Рапорт попал к Аракчееву, инспектору всей артиллерии, и тот, поняв, разумеется, истинные мотивы рапорта и при всей своей антипатии к Ермолову не желая терять хорошего офицера, на которого к тому же обратил внимание император, посоветовал ему повременить с отставкой.

В начале войны состоялось личное знакомство Ермолова с Кутузовым. «Пришедши с ротою к Радзивиллову, я уже не застал армии и догонял ее ускоренными маршами, почему ехавшему из Петербурга генералу Кутузову попался я на дороге, и он, осмотрев роту, два уже месяца находящуюся в движении, одобрил хороший за ней присмотр, ободрил приветствием офицеров и солдат, расспросил о прежней моей службе и удивился, что, имевши два знака отличия времен Екатерины, я имел только чин подполковника, при быстрых производствах прошедшего царствования. Он сказал мне, что будет иметь меня на замечании…»

2

Планы коалиционного генералитета, австрийского прежде всего, категорически не совпали с планами Наполеона. Он вовсе не склонен был ждать, пока соединятся армии его противников. Рядом стремительных и точных маневров он рассек австрийские силы и окружил основную их часть под командованием генерала Мака в крепости Ульм и вынудил к сдаче.

Немногочисленная русская армия, к которой не успели еще подтянуться идущие из России войска, оказалась лицом к лицу с победоносной французской армией.

Ермолов кроме своей конноартиллерийской роты получил под начало еще и две роты пешей артиллерии. Это, безусловно, был признак доверия со стороны главнокомандующего Кутузова, но положение, в которое в результате он попал, Алексея Петровича отнюдь не устраивало. Его команда «осталась в особенном распоряжении главнокомандующего как резерв артиллерии. Сие особенное благоволение, привязывая меня к главной квартире, делало последним участником при раздаче продовольствия людям и лошадям, и тогда как способы вообще были для всех недостаточны и затруднительны, а мне почасту и вовсе отказываемы, то, побуждаемый голодом, просил я о присоединении моей команды к каким-нибудь из войск. Мне в сем было отказано».

Кутузов хотел иметь под рукой абсолютно надежную и боеспособную артиллерийскую часть с командиром, которому он доверял.

В тяжелых арьергардных боях конная рота Ермолова неизменно шла в дело и спасала положение.

Здесь выявилась едва ли не главная черта Ермолова — способность мгновенно оценивать ситуации и самостоятельно принимать решения, в том числе и рискованные, и стремительно их осуществлять.
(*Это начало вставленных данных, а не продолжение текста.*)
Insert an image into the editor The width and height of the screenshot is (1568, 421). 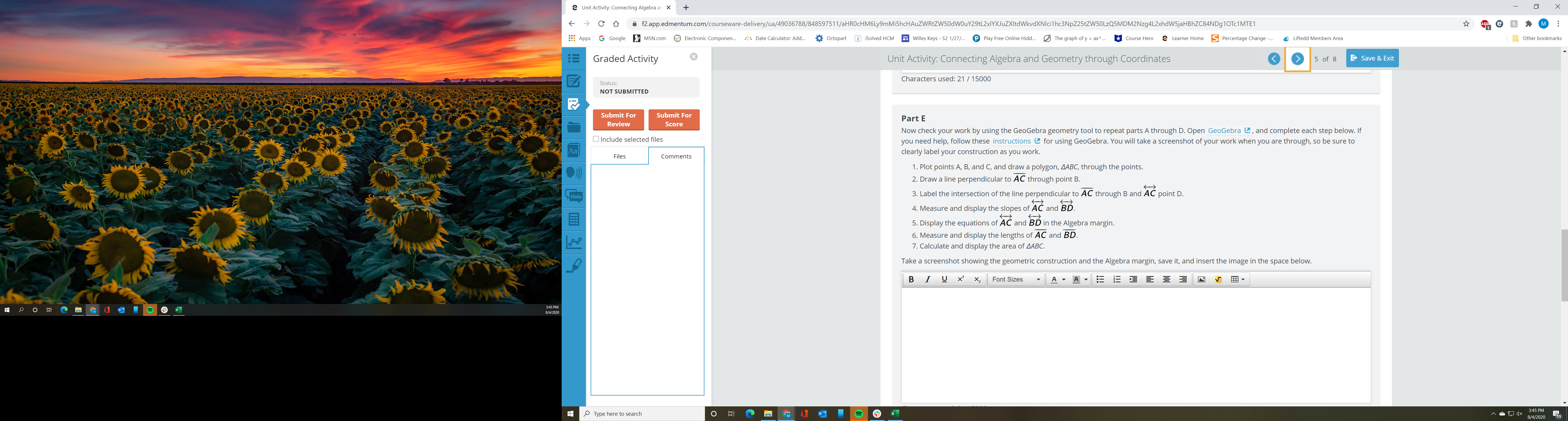[1201, 279]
Так было и 22 октября, в бою при Аштеттене, когда «Мариупольского гусарского полка подполковник Ингельстром, офицер блистательной храбрости, с двумя эскадронами стремительно врезался в пехоту, отбросив неприятеля далеко назад, и уже гусары ворвались на батарею. Но одна картечь — и одним храбрым стало меньше в нашей армии. После смерти его рассыпались его эскадроны, и неприятель остановился в бегстве своем». То, что идет далее, снова возвращает нас к тому культу дружбы, который играл такую роль в жизни молодого русского дворянства того времени: «За два дня перед тем, как добрые приятели, дали мы слово один другому воспользоваться случаем действовать вместе, и я, лишь узнал о данном ему приказании атаковать, бросился на помощь с конною моею ротою, но уже не застал его живого и, только остановив неприятеля движение, дал способ эскадронам его собраться и удержаться на месте. Я продолжал канонаду…»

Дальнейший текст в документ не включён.